In [11]:
from langchain_community.document_loaders import TextLoader
from langchain_text_splitters import CharacterTextSplitter
from langchain_openai import OpenAIEmbeddings
from langchain.embeddings import HuggingFaceEmbeddings
from langchain_chroma import Chroma

In [5]:
from dotenv import load_dotenv

load_dotenv()

True

In [6]:
import pandas as pd

books = pd.read_csv("books_cleaned.csv")

In [8]:
books['tagged_description'].to_csv("tagged_description.txt", index=False,
                                    header=False, sep="\n")

In [None]:
raw_documents = TextLoader("tagged_description.txt").load()
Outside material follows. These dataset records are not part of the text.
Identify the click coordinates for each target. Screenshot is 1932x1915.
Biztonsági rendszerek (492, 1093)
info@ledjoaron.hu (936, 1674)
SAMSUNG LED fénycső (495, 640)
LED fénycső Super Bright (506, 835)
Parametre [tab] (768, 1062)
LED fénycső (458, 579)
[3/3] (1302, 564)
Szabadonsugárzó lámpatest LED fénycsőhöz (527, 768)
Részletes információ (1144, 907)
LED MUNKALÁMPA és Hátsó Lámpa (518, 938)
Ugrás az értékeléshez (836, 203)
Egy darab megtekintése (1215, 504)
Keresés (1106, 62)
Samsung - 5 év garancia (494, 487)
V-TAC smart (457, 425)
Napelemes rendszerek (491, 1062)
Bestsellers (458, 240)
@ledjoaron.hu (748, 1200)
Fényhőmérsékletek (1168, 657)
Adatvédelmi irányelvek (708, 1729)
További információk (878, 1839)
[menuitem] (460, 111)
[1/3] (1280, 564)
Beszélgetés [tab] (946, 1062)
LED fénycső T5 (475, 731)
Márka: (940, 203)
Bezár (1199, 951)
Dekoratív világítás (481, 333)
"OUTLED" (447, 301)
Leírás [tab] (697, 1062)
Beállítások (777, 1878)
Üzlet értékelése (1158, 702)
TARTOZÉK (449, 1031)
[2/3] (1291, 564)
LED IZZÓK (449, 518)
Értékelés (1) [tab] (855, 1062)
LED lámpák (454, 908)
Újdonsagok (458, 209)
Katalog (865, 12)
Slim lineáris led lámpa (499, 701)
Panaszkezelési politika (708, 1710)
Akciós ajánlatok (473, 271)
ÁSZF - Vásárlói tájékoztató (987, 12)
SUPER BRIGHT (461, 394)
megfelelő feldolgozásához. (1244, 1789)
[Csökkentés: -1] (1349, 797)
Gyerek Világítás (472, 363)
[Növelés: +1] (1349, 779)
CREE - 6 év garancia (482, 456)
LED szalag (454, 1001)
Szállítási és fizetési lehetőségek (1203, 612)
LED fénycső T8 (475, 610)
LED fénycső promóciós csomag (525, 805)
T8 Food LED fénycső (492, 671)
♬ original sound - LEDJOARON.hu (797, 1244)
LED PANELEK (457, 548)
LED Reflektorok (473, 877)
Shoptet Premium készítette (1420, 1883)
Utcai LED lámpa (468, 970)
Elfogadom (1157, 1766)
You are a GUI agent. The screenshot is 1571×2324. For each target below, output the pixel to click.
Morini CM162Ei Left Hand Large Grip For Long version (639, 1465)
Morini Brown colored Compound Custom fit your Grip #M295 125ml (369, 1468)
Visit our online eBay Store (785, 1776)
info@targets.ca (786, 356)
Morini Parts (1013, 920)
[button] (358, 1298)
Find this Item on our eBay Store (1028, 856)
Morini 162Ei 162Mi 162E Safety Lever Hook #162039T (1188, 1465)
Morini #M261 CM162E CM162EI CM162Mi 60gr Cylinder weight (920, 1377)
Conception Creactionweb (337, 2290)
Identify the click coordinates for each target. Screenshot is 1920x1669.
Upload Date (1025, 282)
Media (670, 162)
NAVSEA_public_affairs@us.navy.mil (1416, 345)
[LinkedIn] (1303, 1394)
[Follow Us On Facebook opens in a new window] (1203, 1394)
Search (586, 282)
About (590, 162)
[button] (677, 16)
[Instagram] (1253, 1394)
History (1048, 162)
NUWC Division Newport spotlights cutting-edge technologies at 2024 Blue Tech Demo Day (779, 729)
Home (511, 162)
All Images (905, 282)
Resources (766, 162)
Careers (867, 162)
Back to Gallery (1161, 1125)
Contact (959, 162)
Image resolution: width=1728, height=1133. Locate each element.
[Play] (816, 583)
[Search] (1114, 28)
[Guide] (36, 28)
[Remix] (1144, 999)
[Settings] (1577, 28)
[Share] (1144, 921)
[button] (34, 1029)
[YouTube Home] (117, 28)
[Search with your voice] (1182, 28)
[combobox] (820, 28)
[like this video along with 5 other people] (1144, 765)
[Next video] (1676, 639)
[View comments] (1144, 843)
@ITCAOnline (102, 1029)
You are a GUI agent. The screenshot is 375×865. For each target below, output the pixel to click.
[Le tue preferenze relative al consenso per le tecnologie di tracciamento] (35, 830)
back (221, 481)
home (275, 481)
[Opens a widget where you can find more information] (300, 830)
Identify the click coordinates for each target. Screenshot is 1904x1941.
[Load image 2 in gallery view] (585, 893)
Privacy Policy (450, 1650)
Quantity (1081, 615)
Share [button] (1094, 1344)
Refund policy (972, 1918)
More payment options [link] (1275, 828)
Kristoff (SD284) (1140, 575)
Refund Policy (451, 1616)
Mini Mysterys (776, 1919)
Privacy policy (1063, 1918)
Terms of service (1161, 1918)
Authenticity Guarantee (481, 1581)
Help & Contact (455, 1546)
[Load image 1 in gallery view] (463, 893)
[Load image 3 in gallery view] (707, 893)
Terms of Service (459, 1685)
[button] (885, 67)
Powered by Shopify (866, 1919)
text_splitter = CharacterTextSplitter(chunk_size=0, chunk_overlap=0, separator="\n")
documents = text_splitter.split_documents(raw_documents)

In [10]:
documents[0]

Document(metadata={'source': 'tagged_description.txt'}, page_content='9780002005883 A NOVEL THAT READERS and critics have been eagerly anticipating for over a decade, Gilead is an astonishingly imagined story of remarkable lives. John Ames is a preacher, the son of a preacher and the grandson (both maternal and paternal) of preachers. It’s 1956 in Gilead, Iowa, towards the end of the Reverend Ames’s life, and he is absorbed in recording his family’s story, a legacy for the young son he will never see grow up. Haunted by his grandfather’s presence, John tells of the rift between his grandfather and his father: the elder, an angry visionary who fought for the abolitionist cause, and his son, an ardent pacifist. He is troubled, too, by his prodigal namesake, Jack (John Ames) Boughton, his best friend’s lost son who returns to Gilead searching for forgiveness and redemption. Told in John Ames’s joyous, rambling voice that finds beauty, humour and truth in the smallest of life’s details, Gi

In [12]:
# db_books = Chroma.from_documents(documents, embedding=OpenAIEmbeddings())
db_books = Chroma.from_documents(documents, embedding=HuggingFaceEmbeddings(
    model_name="all-MiniLM-L6-v2"
))

  db_books = Chroma.from_documents(documents, embedding=HuggingFaceEmbeddings(
  from .autonotebook import tqdm as notebook_tqdm


In [13]:
query = 'A book to teach children about nature.' 

docs = db_books.similarity_search(query, k=5)

docs


[Document(id='d9444cdd-2039-4929-86fc-ed635ee1b027', metadata={'source': 'tagged_description.txt'}, page_content='9780786808069 Children will discover the exciting world of their own backyard in this introduction to familiar animals from cats and dogs to bugs and frogs. The combination of photographs, illustrations, and fun facts make this an accessible and delightful learning experience.'),
 Document(id='2531ca94-5a5a-4f75-b9b8-0e17d1a28898', metadata={'source': 'tagged_description.txt'}, page_content="9780786808380 Introduce your babies to birds, cats, dogs, and babies through fine art, illustration, and photographs. These books are a rare opportunity to expose little ones to a range of images on a single subject, from simple child's drawings and abstract art to playful photos. A brief text accompanies each image, introducing the baby to some basic -- and sometimes playful -- information about the subjects."),
 Document(id='4efdf9cc-adda-4ac5-950c-3215e493d591', metadata={'source': '

In [14]:
books[books['isbn13'] == int(docs[0].page_content.split()[0].strip())]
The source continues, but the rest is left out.